Dari jumlah tersebut, terdapat barang bukti berupa kuitansi sewa unit senilai Rp55 juta hingga kunci pintu apartemen. Barang bukti itu akan digunakan kembali untuk pembuktian perkara susulan dengan terdakwa oknum pejabat Bea Cukai.
"Bahwa terhadap barang bukti nomor 1 sampai dengan barang bukti nomor 316 seluruhnya dikembalikan kepada Penuntut Umum untuk dipergunakan dalam perkara lainnya, yaitu dalam berkas perkara atas nama Rizal," ujar Takdir.
Dakwaan JPU KPK
John Field dan dua orang lainnya didakwa melakukan penyuapan berupa uang senilai Rp61,3 miliar (Rp61.301.939.000) kepada pejabat di Direktorat Jenderal Bea dan Cukai.
Selain itu, John dan kawan-kawan juga disebut memberikan suap berupa fasilitas hiburan dan barang mewah senilai Rp1,845 miliar (Rp1.845.000.000).
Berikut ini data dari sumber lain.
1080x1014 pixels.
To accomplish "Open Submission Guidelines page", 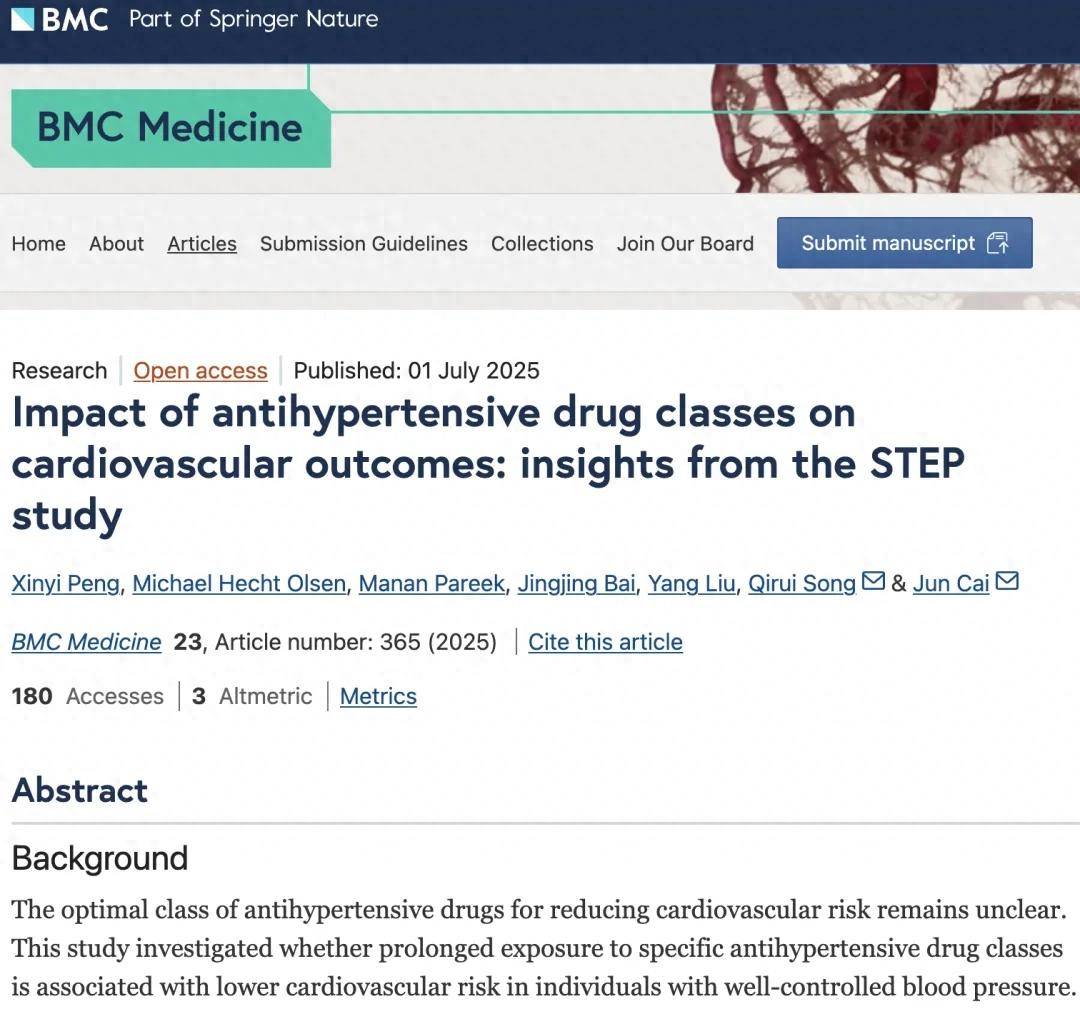I will pos(364,244).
“Memberikan uang dengan jumlah keseluruhan Rp61.301.939.000,00 dalam bentuk mata uang Dollar Singapura (SGD) atau setidak-tidaknya sejumlah itu, dan pemberian berupa fasilitas hiburan dan barang mewah senilai Rp1.845.000.000,00 atau setidak-tidaknya sejumlah itu kepada pejabat di Direktorat Jenderal Bea Cukai Kementerian Keuangan RI,” ungkap jaksa.
JPU menuturkan bahwa suap itu diduga diberikan pihak John dengan tujuan agar barang-barang impor milik Blueray Cargo dapat lebih cepat keluar dari proses pengawasan di bagian kepabeanan Direktorat Jenderal Bea dan Cukai.
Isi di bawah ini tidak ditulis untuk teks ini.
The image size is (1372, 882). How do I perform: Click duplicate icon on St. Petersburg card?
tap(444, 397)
Adapun pihak-pihak yang diduga menerima suap dari John ialah Direktur Penindakan dan Penyidikan Direktorat Jenderal Bea dan Cukai Kementerian Keuangan Rizal, Kasubdit Intelijen Direktorat Penindakan dan Penyidikan Direktorat Jenderal Bea dan Cukai Sisprian Subiaksono, serta Kepala Seksi Intelijen Kepabeanan I Direktorat Penindakan dan Penyidikan Direktorat Jenderal Bea dan Cukai Orlando Hamonangan.
Untuk itu, John Field dan kawan-kawan didakwa melanggar Pasal 605 ayat (1) huruf a juncto Pasal 606 ayat (1) Undang-Undang Nomor 1 Tahun 2023 tentang Kitab Undang-Undang Hukum Pidana (KUHP) juncto Pasal VII angka 48 Pasal 605 huruf a Undang-Undang Nomor 1 Tahun 2026 tentang Penyesuaian Pidana juncto Pasal 20 huruf c juncto Pasal 126 ayat (1) Undang-Undang Nomor 1 Tahun 2023 tentang Kitab Undang-Undang Hukum Pidana (KUHP).